But the common element amongst those printed mediums are that they are predominantly text-based, centred around articles and editorials as the bulk of their content.  How do you move a largely graphical printed medium into the digital age?  This is the problem for the good’ol comic book; long standing icon of many a male’s youth.

Marvel Comics, creators of such cultural icons as Spiderman, The Incredible Hulk, Captain America, the X-Men, and the Fantastic Four, are trying to push their medium squarely into the digital age with a new online "publishing" service they call Marvel Digital Comics Unlimited, first unveiled last week.  This subscription service ($5 USD/month prepaid for a year, or $10 USD/month) allows user unlimited access to digital, somewhat interactive copies of hundreds of Marvel comics.

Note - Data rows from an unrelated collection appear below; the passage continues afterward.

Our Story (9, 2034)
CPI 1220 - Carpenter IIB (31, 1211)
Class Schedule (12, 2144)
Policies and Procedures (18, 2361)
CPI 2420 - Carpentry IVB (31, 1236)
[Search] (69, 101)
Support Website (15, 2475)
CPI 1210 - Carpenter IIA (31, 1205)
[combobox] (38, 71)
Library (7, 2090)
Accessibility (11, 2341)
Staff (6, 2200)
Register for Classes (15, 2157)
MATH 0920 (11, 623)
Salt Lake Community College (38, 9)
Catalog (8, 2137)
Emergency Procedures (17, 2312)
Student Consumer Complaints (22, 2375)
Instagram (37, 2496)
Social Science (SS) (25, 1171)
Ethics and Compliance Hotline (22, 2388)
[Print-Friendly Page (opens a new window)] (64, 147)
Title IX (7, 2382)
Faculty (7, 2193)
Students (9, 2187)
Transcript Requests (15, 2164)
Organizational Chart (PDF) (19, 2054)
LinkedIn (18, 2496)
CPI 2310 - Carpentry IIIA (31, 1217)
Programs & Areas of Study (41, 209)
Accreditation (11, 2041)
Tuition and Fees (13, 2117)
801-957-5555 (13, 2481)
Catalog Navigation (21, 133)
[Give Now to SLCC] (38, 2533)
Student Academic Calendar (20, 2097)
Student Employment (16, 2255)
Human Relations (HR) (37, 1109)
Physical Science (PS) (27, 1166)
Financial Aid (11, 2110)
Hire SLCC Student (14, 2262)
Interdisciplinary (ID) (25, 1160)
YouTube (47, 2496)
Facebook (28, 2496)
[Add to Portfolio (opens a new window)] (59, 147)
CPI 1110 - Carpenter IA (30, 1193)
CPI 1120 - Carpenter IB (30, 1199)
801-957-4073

Marvel has pledged to continue to add numerous titles every month from their 70+ year archives.  There will be all of the big origin stories, the big events/crossovers, famous first appearances, and impossible to find first runs of their big franchises.  I really hope they expand this further and start providing brand new content day and date with what lands in comic shops, but perhaps that’s cutting off a big chunk of your core business model.

Still, from a cost standpoint, this is a big money saver for those of us who just want to read the story and not so much try to save the comic book in pristine condition hoping it increases dramatically in value.  $5 a month for thousands of comics, versus $4-8 for one printed comic?  Not too shabby…  And how else will I get to read the $200,000 Amazing Fantasy #15 to see Spiderman’s first appearance??